[time-nuts] Low cost alternate to Dual Mixer/DMTD
bruce.griffiths at xtra.co.nz
Fri Oct 2 20:30:43 UTC 2009
> I have been using a simple low cost, high performance alternate solution to the standard Dual Mixer/DMTD.
> The idea is based on an analog version of NIST's "Tight Phase-Lock Loop Method of measuring Freq stability".
> http://tf.nist.gov/phase/Properties/one.htm#oneone fig 1.7
> By replacing the "Voltage to freq converter, Freq counter & Printer with a PC data logging DVM,
> It was simple enough to be up and running from scratch in minutes,
> and the best part, it cost me nothing because I already had the four main parts that are needed.
> When a high resolution data logging DVM is used you don't need the offset voltage.

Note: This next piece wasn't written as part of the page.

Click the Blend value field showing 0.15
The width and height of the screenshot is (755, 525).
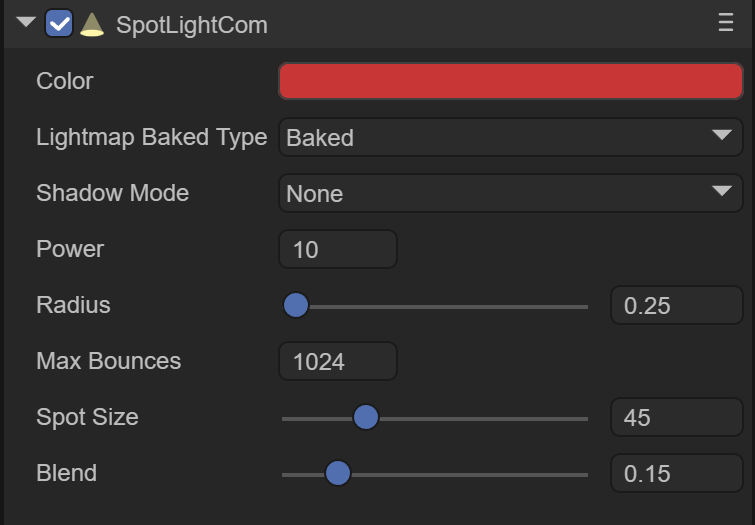(x=676, y=474)
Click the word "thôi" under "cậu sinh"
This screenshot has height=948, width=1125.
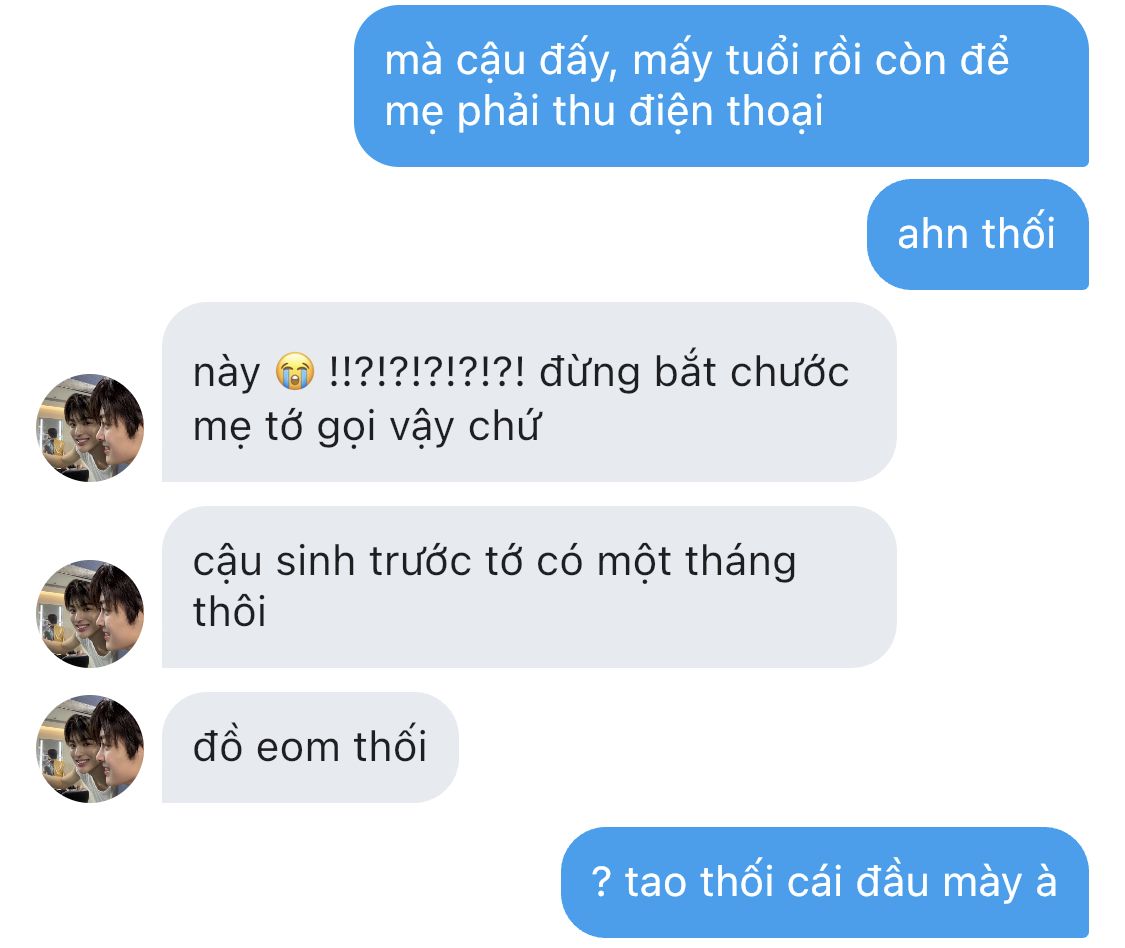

> To get better performance which seems to exceed most DMTD for low tau numbers, it takes a little more work
> and the use of a higher speed oversampling ADC data logger and a good offset voltage.
> I'll also add that this is not a popular solution,
> but as far as I've been able to determine it is the BEST SIMPLE configuration,
> IF you know analog and have an HP 10811 osc to use for the reference.

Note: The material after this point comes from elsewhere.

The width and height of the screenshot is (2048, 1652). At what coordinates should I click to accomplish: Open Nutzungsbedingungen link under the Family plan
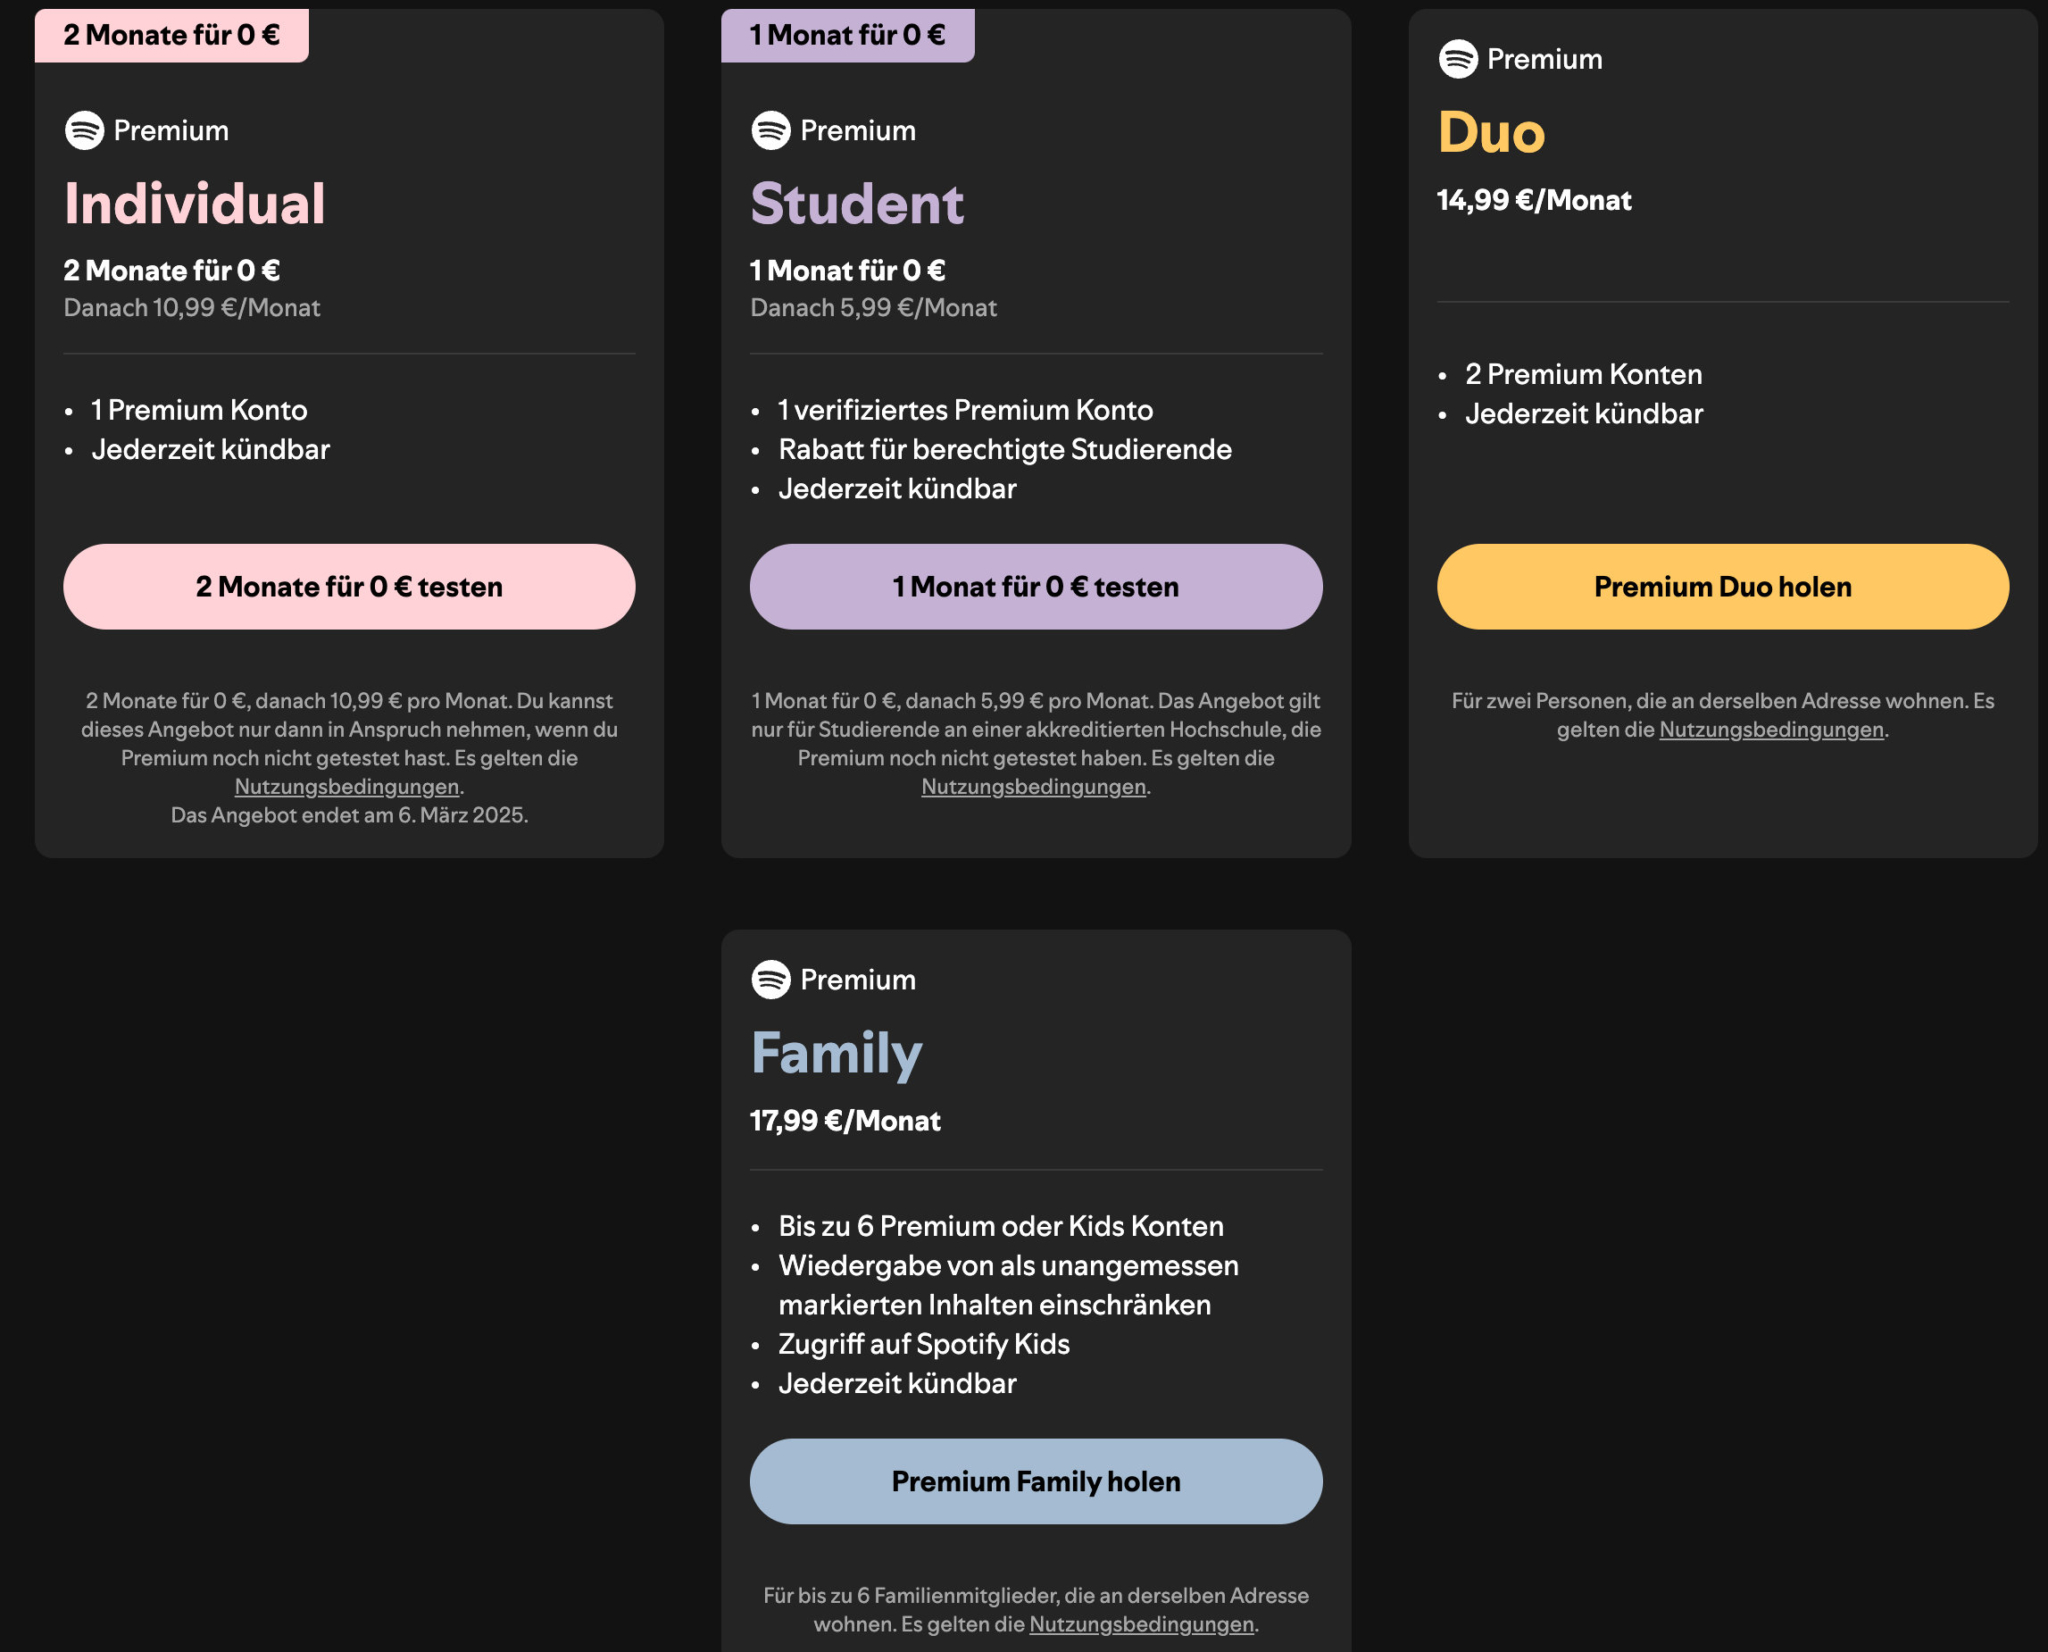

> I've attached a Basic modified NIST Block Diagram showing what I made:
> The NIST paper sums it up quite nicely:
> Using this configuration, it is not difficult to achieve a sensitivity of a part in 1e-14 per Hz resolution of the frequency counter,
> so one has excellent precision capabilities with this system.
> (I'm achieving well under 0.1 ps Phase resolution, and 1e-12 at Freq resolution with 0.1 TC, limited by my noisy reference)

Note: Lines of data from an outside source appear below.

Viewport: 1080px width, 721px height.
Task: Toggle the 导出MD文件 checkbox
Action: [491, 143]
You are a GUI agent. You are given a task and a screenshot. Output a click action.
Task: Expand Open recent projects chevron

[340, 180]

> Note that the logged data is in Frequency and not Phase.
> I have found Ulrich's Plotter program great for doing the ADEV graphs
> As always, Negative criticism welcome,
> Have fun
You need to ensure that the isolation between the 2 sources is
sufficient to ensure that locking due to unwanted signal injection
doesn't significantly effect the effective VCO EFC to frequency transfer
This method requires that the one of the 2 sources being compared can be
phase locked to the other.
This isn't always possible, for example, if one wishes to evaluate the
stability of an offset oscillator this technique cant be used.